At 05:00 PM 11/1/00 +0100, Michael Ströder wrote:
>"Kurt D. Zeilenga" wrote:
>> 
>> This implies that we not only validation and normalization functions,
>> but a DN "pretty" function.  To "pretty" the DN, the DN would be parsed
>> per RFC 1779 and then rebuilt per RFC 2253, Section 2.
>> We'd avoid unnecessary escaping,
>
>What does "unnecessary escaping" mean?

A client is free to escape any character in the attribute value.
For example, a client could escape everything but printable ASCII.

As part of the "pretty" process, only those characters which
require escaping per RFC 2253, 2.4, would be escaped in DNs
returned by servers.

>This whole thing is weird: If you e.g. parse a RFC2253 DN string
>with hex-escaped UTF-8 chars it's pretty hard to figure out if the
>hex-escaped chars should be kept as is or transferred to UTF-8.

Actually, it's not hard at all.  The escaping is just an encoding
mechanism.  The "pretty" routine just decodes per the grammar
then recodes to provide a DN in the more restrictive form.

● ● ● ● ● ● ●

Things to do:
a) Name every kind of function that the DN mailing-list excerpt says is needed.
b) Reproduce verbatim the stretch of the DN mailing-list excerpt from "At 05:00 PM" through "the attribute value.".

Input data:
● ● ● ● ● ● ●

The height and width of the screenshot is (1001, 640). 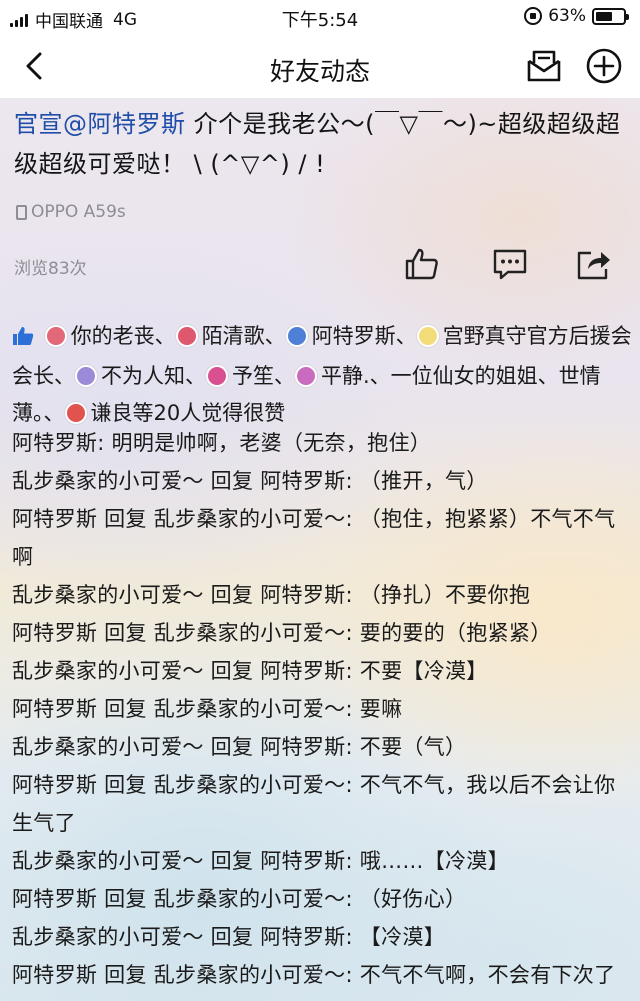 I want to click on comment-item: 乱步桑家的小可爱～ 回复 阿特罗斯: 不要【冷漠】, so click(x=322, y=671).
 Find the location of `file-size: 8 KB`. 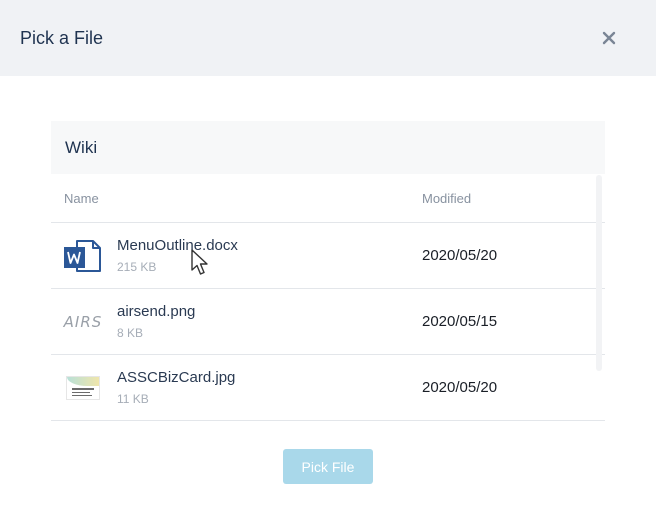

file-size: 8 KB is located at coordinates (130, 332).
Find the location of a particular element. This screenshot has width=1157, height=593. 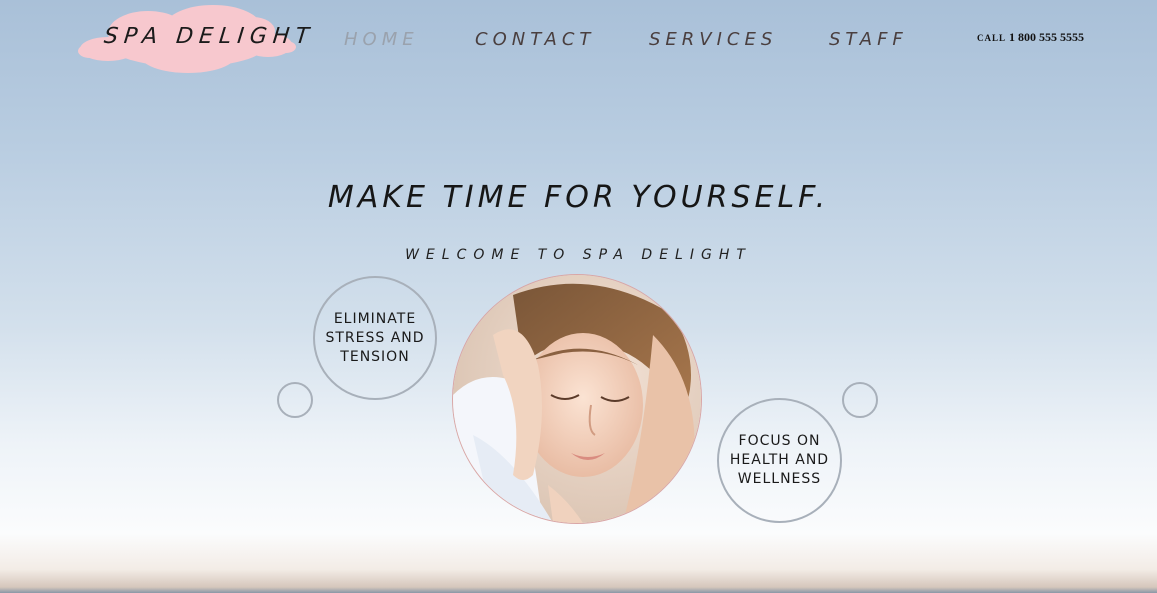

● ● ● ● ● ● ●

Problem solutions:
a)
- Validation
- Normalization
- DN "pretty"

b)
At 05:00 PM 11/1/00 +0100, Michael Ströder wrote:
>"Kurt D. Zeilenga" wrote:
>> 
>> This implies that we not only validation and normalization functions,
>> but a DN "pretty" function.  To "pretty" the DN, the DN would be parsed
>> per RFC 1779 and then rebuilt per RFC 2253, Section 2.
>> We'd avoid unnecessary escaping,
>
>What does "unnecessary escaping" mean?

A client is free to escape any character in the attribute value.